Britain's autumn of complacency faded unruffled into a winter and spring of lassitude and bungle. Nothing, no matter how ominous or catastrophic, seemed capable of rousing the nation to the immensity of its emergency. The Kingdom was aflame with recruiting posters, in ever increasingly lurid hues and language, but with amazingly little red-blooded interest in or enthusiasm for the war. If one commented on the oppressive and disconcerting nonchalance of the populace, one was called a "Dismal Jimmy," or a "professional whimperer" whose mind was poisoned by the "Northcliffe Press." If you remarked that indications were countless that the enemy was vastly more alive to the stupendousness of the moment than England seemed to be, you were set down for a "pro-German," and the patriot whose guest you were when you ventured that suggestion never invited you to dinner again. If you were an Englishman, you were simply snubbed henceforth. If you were a foreigner, your name may have been handed in to Scotland Yard as that of an "alien" worth watching. Whoever you were, or whatever your views, unless they represented unadulterated admiration of unshakable British calm, you were headed straight for a crushing rebuke. Retribution took the form of branding you either as pitiably ignorant of "British character" or not knowing history well enough to realize that the British are "slow starters" and "always muddle through somehow." You were advised to squander your qualms on a needier cause. The "boys of the bulldog breed" were "all right."

You wondered, if you were a blithering, neurotic American, for example, what would stir the British temperament into something faintly resembling ardor and emotion. Zeppelins came, despite Mr. Churchill's swagger that a horde of "aeroplane hornets" was ready to greet and sting them. They came periodically, leaving destruction in their wake, but the coast towns are one hundred fifty miles away from London, and nobody cared. They had demonstrated, it was true, that England was no longer an island, but "they can't reach London--that's one sure thing," and, "anyway, the time to worry about that was when they tried it." Was not the metropolis magnificently equipped with searchlights, even if the sky-pirates should attempt the impossible and try to pick their way up the Thames in the dark? Then, always, there were those "hornets," and "British coolness."

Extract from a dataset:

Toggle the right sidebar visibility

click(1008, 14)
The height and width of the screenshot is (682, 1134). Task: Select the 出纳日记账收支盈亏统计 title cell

"Scarborough Shelled by German Cruisers!" So ran the newspaper posters in the streets at midday of December 16th, 1914, an announcement grim with historical import. For the first time in centuries the sacred shores of these sea-girt isles had felt the impact of bombardment. The raid extended far along the Yorkshire coast. Whitby and Hartlepool had been attacked--there were a hundred deaths in the latter alone. Material damage was extensive; homes, shops, hotels, churches, hospitals were struck and shattered. Yet England was "calm." It did not matter in the least that there was a list of seven hundred Britons dead and injured, or that the Kaiser's "Canal Fleet" apparently was able to risk a sortie in the North Sea. What mattered most was that the islanders still alive were unmoved and immovable. That the "baby-killers" by air and water had signally failed to "excite" or "frighten" the country was the circumstance which made incomparably the liveliest appeal to the imagination. Kitchener's astute recruiting advertisers shrieked "Remember Yarmouth!" (where the Zeppelins had been) and "Avenge Scarborough!" across the top of their newest posters, but West End London, where the seats of the mighty are, and where the opinion which gives tone to national thought is molded, remained Gibraltarian. A flock of British aeroplanes assailed Cuxhaven on Christmas Day by way of "reprisal" for the intermittent Zeppelin raids over English territory. The attack was not noteworthy in its results, but it gave a fresh fillip to British confidence that "everything was all right."